Low reticulocyte count at infusion is a risk factor for ICANS in CAR-T cell therapy.

[INTRODUCTION] Chimeric antigen receptor (CAR)-T cell therapies targeting CD19 have shown efficacy against B-cell malignancies. However, they frequently cause immune effector cell-associated neurotoxicity syndrome (ICANS), which can be life-threatening and require intensive care. Even when it is not severe, ICANS can lead to prolonged hospitalization and limit treatment options, especially for elderly patients. Despite its clinical significance, a reliable, early predictive marker for ICANS has not been identified.

[METHODS] To identify risk factors for ICANS, we retrospectively analyzed B-cell lymphoma patients who received tisagenlecleucel (tisa-cel), lisocabtagene maraleucel (liso-cel), or axicabtagene ciloleucel (axi-cel) at Kyoto University Hospital from 2019 to 2024.

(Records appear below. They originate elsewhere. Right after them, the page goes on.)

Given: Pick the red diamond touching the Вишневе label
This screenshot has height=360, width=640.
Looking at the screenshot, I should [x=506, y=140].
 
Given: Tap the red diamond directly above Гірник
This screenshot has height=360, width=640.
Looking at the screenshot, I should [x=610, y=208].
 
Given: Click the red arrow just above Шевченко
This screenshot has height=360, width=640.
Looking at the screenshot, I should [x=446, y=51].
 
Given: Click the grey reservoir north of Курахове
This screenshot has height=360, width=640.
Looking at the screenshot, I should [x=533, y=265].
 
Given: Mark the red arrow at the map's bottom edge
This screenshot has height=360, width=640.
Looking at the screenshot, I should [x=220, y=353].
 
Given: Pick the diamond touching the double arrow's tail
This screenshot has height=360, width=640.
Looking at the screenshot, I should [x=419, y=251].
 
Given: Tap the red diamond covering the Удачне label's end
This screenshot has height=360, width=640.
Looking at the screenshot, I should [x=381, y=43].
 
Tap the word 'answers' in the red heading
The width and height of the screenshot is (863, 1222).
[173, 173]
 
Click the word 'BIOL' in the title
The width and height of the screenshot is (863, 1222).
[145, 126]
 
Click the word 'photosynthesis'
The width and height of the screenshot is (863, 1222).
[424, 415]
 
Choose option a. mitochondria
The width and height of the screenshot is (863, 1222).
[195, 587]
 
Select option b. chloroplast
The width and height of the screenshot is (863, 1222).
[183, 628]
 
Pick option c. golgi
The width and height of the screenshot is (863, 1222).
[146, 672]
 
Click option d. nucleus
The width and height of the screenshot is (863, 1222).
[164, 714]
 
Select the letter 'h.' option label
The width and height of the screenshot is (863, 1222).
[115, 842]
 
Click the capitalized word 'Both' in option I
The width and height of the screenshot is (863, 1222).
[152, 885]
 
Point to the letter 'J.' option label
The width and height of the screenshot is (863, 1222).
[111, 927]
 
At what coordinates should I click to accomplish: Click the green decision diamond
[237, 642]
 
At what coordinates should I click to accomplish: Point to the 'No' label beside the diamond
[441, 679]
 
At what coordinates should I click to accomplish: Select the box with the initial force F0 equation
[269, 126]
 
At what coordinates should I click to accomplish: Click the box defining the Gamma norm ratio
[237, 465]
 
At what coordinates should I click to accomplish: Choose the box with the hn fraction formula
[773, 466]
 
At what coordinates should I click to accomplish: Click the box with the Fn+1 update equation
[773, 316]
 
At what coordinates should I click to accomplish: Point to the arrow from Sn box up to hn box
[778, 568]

[RESULTS] Among 106 patients, 76 received tisa-cel, 22 liso-cel, and eight axi-cel. Median age at infusion was 63.5 years (interquartile range, 57-69). Eight patients (8%) had a history of central nervous system (CNS) involvement. ICANS occurred in 17 patients (16%), all with prior cytokine-release syndrome (CRS). Reticulocyte counts at infusion were significantly lower in patients who subsequently developed ICANS (1.57 versus 2.80 × 104/μL, P < 0.01). Multivariate analysis identified a low reticulocyte count at infusion (HR, 3.67; 95% CI, 1.23-11.02; P = 0.02), history of CNS involvement (HR 8.37; 95% CI, 3.04-23.04; P < 0.01), and axi-cel (HR, 4.56; 95% CI, 1.88-11.09; P < 0.01) as independent risk factors. Patients divided by the median reticulocyte count at infusion (2.57 × 104/μL) demonstrated significantly higher 30-day cumulative incidence of ICANS in those with lower counts (25.5% versus 7.8% at 30 days; P = 0.018).

[CONCLUSION] Reticulocyte counts at infusion, a simple hematological parameter, may help predict ICANS development and guide optimal risk-based management of chimeric antigen receptor (CAR)-T cell therapy.